For the second day in a row, hydrogen fuel-cell pioneer Plug Power (PLUG -5.17%) took a tumble on Tuesday. Between losing 14% of its market cap on Monday and losing a further 19% on Tuesday, Plug shares are now worth 31% less than they were worth at the end of last week.

Of course, that was before the company had reported earnings.

The news
Plug Power released its earnings results bright and early Monday morning, and as you have probably guessed by now, the news was not good. For fiscal Q3 2015, the company reported:

  • A 46% increase in the number of GenDrive vehicle fuel cell units producing revenue, implying growth in both unit count and revenue produced by the units already in service.
  • Quarterly revenue of $31.4 million, of which 57% came from product sales and the balance from services. This was 58% greater revenue than the company collected in Q3 of last year.
  • But the cost of revenue also equaled $31.4 million -- implying a companywide gross margin of precisely 0%.
  • Operating costs, meanwhile, surged 71%, much faster than revenue.
  • And this pushed the company into a $0.06 per-share loss -- 50% worse than last year's loss.
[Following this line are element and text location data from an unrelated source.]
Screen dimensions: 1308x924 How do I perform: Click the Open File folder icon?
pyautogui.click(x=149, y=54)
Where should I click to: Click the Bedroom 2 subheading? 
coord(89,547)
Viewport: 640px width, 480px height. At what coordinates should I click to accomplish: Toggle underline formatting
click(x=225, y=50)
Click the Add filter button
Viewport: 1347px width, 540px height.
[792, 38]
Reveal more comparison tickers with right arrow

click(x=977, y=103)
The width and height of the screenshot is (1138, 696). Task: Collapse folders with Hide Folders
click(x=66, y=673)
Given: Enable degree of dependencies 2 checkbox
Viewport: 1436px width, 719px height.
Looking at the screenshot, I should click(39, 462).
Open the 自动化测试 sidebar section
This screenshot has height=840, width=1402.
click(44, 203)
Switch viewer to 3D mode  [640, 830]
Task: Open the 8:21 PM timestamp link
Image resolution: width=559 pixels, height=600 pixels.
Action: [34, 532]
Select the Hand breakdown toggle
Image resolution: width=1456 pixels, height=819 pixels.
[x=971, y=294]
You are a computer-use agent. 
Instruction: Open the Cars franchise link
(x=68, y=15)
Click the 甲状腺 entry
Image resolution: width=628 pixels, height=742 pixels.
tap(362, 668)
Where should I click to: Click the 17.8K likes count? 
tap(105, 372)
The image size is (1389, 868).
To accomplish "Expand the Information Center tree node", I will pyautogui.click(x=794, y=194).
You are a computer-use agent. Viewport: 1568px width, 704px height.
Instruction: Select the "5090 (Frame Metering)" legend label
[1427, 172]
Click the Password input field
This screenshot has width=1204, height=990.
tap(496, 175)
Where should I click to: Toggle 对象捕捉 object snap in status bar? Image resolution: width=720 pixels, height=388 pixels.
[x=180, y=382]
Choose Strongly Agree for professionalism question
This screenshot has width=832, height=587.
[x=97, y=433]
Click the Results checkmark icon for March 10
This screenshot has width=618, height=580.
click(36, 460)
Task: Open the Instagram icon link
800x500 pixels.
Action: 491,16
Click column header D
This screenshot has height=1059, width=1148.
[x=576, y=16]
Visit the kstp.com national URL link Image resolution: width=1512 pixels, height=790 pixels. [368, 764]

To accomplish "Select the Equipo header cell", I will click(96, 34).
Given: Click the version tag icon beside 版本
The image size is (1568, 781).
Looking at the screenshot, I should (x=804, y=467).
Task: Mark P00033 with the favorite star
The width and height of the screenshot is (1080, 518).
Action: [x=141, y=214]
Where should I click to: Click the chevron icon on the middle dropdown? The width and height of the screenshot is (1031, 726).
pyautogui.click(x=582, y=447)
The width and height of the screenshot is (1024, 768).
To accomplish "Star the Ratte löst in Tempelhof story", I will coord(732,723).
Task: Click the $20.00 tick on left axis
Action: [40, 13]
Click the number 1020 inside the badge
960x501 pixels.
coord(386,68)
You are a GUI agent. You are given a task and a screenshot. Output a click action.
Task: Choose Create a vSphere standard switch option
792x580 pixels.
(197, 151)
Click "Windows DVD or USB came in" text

Now, management insists that all of the above was "in line with 2015 guidance." Perhaps anticipating that he would catch flak for the results, CEO Andy Marsh was quick to point out that Plug's revenues are now 65% of the way toward the goal the company laid out back in January. (Of course, the year is 75% over.) Bookings are 83% of the way toward Plug's goal for the year; installations, 70%; new customers, 83%; and gross margins for GenDrive "ahead of schedule."

So when Marsh says the company is more or less on schedule, there's something to that statement. But even so, the headline numbers that Plug reported certainly weren't what investors were hoping Plug would report. As my fellow Fool Travis Hoium pointed out on Monday, analysts who follow the company had told investors to expect $30.7 million in revenue, and only a $0.05-per-share loss.

Paint as happy a face on the news as you like -- the fact remains that Plug missed both those targets.

What to do now
With Plug stock already down 31% since earnings, investors may be thinking that the worst is over and that it's safe to jump back into the stock today. To these folks, I'd just like to point out that while Plug Power stock costs less than it did just before earnings, it costs more than it did back at the beginning of October. So any illusion of seeing the stock become "cheap" post-earnings is just that -- an illusion. I'd argue that rather than offering investors a bargain, Plug Power stock today is just an accident waiting to happen (to new investors). Here's why.

Since its founding in 1997, Plug Power has lost money every year of its life (according to data from S&P Capital IQ). Never once has Plug Power generated positive cash from operations, much less free cash flow. And its most recent results -- $50 million in cash burned over the past 12 months -- are among the worst we've ever seen.

Anyone who expects a company that's posted 18 straight years of losses and value destruction to suddenly turn around and become a profitable enterprise is, quite simply, dreaming.